Objective: Citrullinated proteins are immunogenic in rheumatoid arthritis (RA), particularly in patients who carry shared epitope (SE)-coding HLA-DRB1 alleles. The mechanism underlying this association is unknown. We have previously identified the SE as a ligand that interacts with cell surface calreticulin (CRT) and activates immune dysregulation. This study was undertaken to determine the effect of CRT citrullination on SE signaling.
Methods: CRT-SE binding affinity was measured by surface plasmon resonance. The role of individual CRT arginine residues was determined by site-directed mutagenesis, and nitric oxide levels were measured using a fluorochrome-based assay. CRT citrullination in synovial tissue samples and cell cultures was determined by 2-dimensional gel electrophoresis, immunoblotting, and mass spectrometry techniques.

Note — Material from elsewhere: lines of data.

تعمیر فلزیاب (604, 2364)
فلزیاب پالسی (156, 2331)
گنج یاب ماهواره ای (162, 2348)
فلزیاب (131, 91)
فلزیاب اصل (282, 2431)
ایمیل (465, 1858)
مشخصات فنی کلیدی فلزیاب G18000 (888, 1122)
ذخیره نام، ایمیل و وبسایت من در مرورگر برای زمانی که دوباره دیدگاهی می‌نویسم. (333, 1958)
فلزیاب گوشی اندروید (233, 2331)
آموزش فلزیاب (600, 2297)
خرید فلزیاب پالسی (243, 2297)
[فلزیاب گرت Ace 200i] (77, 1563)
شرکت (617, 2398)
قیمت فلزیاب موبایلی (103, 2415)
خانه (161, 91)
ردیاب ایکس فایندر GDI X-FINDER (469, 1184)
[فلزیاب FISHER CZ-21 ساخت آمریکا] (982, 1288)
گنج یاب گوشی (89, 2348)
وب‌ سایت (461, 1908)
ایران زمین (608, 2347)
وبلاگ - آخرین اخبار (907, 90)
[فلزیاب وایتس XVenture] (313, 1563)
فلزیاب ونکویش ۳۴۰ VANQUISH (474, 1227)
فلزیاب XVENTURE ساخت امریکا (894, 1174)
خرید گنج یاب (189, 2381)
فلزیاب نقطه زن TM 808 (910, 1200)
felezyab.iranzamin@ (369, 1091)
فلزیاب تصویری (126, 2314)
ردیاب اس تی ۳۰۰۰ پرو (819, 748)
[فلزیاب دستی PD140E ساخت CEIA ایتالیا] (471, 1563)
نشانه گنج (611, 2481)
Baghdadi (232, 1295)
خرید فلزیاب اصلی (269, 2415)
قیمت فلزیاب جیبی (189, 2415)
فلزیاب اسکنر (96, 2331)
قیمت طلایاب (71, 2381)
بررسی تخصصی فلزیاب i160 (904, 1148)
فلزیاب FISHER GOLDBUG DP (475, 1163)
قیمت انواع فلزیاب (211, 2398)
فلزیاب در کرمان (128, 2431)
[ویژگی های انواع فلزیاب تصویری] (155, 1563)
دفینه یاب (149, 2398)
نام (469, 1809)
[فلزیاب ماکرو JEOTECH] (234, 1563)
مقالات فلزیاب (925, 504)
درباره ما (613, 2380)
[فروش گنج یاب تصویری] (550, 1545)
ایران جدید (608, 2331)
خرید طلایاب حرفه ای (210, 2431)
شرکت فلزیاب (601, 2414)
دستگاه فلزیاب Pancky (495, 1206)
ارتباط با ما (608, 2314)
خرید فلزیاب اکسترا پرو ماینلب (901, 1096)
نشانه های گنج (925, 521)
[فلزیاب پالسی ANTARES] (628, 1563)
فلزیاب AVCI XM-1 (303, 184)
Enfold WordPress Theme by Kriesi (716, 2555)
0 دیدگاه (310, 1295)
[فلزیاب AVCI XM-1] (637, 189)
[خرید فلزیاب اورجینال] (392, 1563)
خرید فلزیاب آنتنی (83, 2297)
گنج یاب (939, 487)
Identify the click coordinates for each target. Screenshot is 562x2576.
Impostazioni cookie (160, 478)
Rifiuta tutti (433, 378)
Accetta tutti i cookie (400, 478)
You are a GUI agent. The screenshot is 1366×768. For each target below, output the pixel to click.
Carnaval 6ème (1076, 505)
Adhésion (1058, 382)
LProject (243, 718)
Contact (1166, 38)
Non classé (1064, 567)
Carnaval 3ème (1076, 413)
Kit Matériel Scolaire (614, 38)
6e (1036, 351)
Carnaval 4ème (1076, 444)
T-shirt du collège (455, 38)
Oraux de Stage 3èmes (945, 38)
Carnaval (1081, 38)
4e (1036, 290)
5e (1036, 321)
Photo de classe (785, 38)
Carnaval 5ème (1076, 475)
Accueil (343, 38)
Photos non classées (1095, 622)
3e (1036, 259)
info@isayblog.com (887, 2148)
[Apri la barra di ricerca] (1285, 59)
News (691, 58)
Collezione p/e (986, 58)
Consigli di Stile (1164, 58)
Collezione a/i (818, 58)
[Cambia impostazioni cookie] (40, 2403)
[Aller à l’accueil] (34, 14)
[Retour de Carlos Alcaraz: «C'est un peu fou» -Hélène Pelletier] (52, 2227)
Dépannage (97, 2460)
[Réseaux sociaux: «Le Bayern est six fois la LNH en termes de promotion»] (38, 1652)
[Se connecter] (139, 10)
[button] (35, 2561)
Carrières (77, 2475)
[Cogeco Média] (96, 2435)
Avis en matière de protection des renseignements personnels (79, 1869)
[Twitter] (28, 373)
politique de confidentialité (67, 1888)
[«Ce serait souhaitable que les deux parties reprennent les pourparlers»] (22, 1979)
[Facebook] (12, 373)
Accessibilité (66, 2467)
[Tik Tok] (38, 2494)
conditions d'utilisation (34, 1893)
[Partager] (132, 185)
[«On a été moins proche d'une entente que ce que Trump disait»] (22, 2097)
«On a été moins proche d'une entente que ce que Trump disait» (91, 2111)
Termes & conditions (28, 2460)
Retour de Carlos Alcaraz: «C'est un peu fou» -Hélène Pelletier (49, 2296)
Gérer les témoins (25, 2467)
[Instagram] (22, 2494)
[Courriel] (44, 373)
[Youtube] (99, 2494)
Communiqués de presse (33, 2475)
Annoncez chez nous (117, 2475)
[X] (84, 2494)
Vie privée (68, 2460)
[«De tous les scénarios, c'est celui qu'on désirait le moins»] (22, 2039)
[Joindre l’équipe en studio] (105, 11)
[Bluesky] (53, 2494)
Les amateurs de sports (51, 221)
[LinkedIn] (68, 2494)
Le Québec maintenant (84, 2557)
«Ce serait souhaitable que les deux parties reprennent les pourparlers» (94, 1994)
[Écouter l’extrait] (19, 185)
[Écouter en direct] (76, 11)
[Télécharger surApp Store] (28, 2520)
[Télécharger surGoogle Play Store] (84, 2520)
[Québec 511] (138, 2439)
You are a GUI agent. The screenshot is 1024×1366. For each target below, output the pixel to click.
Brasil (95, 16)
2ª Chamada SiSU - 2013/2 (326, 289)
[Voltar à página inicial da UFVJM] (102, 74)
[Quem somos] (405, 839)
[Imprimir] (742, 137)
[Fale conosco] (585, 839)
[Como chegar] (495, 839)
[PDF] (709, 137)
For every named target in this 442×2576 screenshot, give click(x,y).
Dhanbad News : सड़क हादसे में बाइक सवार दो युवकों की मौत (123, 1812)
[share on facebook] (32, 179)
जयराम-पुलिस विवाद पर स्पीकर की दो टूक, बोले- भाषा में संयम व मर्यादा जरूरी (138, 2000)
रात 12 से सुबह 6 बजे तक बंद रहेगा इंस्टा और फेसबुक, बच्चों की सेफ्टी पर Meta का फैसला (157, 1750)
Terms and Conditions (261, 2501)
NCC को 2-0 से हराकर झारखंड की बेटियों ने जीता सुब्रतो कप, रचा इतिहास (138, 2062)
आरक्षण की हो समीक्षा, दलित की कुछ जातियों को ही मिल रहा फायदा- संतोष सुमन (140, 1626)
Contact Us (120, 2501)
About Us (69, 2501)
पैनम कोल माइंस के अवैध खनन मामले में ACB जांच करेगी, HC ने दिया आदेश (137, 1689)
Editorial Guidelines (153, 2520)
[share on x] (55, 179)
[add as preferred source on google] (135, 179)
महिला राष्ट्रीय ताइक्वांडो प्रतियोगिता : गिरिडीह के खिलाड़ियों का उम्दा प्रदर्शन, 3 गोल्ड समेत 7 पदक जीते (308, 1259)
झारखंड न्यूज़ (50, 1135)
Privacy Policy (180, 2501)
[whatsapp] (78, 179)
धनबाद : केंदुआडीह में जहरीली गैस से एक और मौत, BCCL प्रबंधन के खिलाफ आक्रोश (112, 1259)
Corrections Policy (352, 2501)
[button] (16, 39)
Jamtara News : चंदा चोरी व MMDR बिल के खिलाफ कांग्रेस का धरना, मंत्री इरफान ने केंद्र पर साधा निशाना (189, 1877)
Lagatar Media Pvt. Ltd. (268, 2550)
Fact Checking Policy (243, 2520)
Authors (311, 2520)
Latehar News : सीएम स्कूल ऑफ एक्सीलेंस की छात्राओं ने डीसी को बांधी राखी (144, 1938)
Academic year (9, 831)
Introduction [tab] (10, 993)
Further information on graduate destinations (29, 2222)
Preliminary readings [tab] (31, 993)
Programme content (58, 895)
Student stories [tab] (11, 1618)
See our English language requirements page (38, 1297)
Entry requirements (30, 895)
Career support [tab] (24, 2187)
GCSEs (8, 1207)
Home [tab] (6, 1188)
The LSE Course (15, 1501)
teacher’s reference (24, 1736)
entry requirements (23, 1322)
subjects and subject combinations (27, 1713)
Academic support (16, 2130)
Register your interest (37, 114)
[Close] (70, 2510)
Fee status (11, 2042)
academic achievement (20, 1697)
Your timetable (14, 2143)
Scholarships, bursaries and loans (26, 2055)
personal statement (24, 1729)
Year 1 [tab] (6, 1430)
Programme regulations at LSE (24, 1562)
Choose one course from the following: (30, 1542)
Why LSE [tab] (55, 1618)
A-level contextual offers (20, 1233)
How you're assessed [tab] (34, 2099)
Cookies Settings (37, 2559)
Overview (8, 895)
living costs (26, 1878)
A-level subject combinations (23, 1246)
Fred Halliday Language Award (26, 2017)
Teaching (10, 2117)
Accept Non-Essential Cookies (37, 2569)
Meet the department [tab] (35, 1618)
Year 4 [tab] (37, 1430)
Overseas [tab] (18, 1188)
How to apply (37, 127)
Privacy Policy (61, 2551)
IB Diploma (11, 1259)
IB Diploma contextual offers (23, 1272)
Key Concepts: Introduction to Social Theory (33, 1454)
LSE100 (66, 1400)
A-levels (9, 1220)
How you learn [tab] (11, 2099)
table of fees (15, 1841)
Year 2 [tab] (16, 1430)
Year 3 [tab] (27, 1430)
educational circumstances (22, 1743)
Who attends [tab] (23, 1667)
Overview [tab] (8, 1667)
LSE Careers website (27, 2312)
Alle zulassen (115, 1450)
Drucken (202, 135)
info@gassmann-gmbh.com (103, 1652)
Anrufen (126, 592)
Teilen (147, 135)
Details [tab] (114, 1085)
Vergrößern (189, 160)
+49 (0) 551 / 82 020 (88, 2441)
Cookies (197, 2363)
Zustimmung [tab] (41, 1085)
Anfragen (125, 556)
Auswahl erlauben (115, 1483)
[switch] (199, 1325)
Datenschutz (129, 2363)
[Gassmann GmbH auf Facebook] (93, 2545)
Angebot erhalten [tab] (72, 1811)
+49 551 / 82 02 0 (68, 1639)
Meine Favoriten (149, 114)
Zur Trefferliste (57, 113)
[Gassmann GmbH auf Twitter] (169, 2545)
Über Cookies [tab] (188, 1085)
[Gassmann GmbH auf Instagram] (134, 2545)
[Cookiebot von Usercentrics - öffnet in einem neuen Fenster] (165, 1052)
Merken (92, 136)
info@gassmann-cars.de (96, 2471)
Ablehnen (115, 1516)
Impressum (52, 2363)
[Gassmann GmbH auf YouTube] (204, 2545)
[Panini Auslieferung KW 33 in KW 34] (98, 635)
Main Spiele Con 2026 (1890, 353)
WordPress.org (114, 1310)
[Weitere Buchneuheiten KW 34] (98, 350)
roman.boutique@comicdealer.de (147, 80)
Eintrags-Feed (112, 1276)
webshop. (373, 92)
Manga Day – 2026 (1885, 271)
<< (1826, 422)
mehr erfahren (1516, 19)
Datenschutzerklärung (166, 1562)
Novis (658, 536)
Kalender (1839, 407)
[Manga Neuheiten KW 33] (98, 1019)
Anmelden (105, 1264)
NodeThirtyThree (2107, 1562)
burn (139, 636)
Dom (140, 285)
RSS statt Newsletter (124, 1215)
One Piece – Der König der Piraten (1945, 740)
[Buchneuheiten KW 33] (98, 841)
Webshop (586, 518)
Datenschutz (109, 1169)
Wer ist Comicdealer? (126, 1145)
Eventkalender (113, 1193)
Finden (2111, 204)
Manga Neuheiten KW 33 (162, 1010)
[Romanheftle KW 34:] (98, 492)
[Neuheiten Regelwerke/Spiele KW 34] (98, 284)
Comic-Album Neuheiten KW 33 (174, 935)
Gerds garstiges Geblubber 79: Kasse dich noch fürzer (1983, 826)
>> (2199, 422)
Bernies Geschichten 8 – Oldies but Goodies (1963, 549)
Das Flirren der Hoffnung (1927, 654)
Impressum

Results: Synovial tissue and fibroblast-like synoviocytes from RA patients were found to express a higher abundance of citrullinated CRT than samples from osteoarthritis patients. Citrullinated CRT showed more robust interaction with the SE ligand, and transduced SE signaling at a 10,000-fold higher potency, compared to noncitrullinated CRT. Site-directed mutation analysis identified Arg(205), which is spatially adjacent to the SE binding site in the CRT P-domain, as a dominant inhibitor of SE-CRT interaction and signaling, while a more remote arginine residue, Arg(261), was found to enhance these SE functions.
Conclusion: Our findings indicate that citrullinated CRT is overabundant in the RA synovium and potentiates SE-activated signaling in vitro. These findings could introduce a new mechanistic model of gene-environment interaction in RA.